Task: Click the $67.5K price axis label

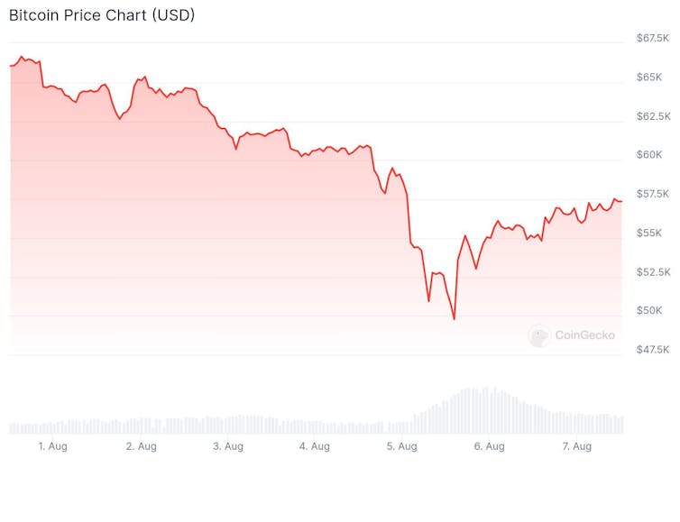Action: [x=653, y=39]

+ + +

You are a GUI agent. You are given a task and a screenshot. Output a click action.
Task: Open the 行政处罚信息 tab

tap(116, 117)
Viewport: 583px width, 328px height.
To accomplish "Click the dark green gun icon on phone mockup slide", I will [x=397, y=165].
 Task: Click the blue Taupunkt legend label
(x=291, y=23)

+ + +

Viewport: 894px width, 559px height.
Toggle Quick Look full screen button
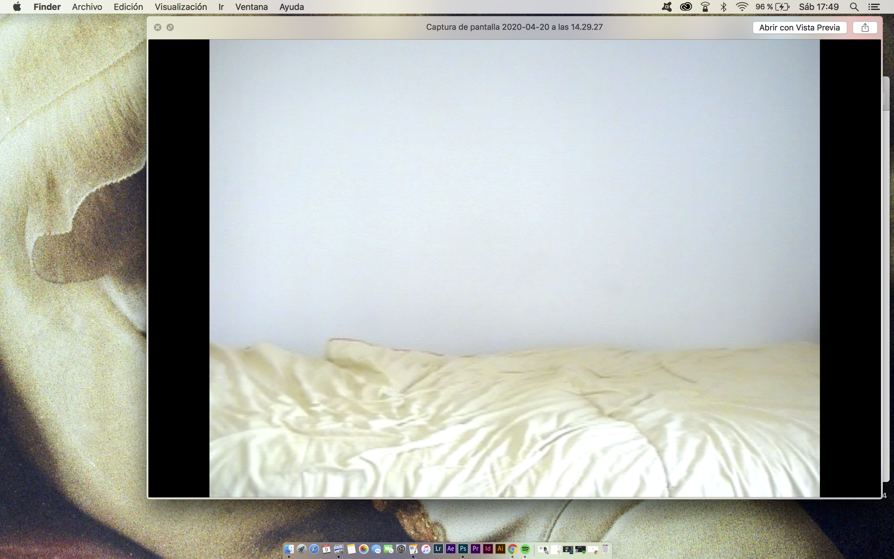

+ + +

■ Task statement:
Can you format the rows that open with the line containing "Viewport: 583px width, 328px height." and close with the line containing "(x=291, y=23)" as a numbered list, leaving out blank lines?

■ The solution:
1. Viewport: 583px width, 328px height.
2. To accomplish "Click the dark green gun icon on phone mockup slide", I will [x=397, y=165].
3.  Task: Click the blue Taupunkt legend label
4. (x=291, y=23)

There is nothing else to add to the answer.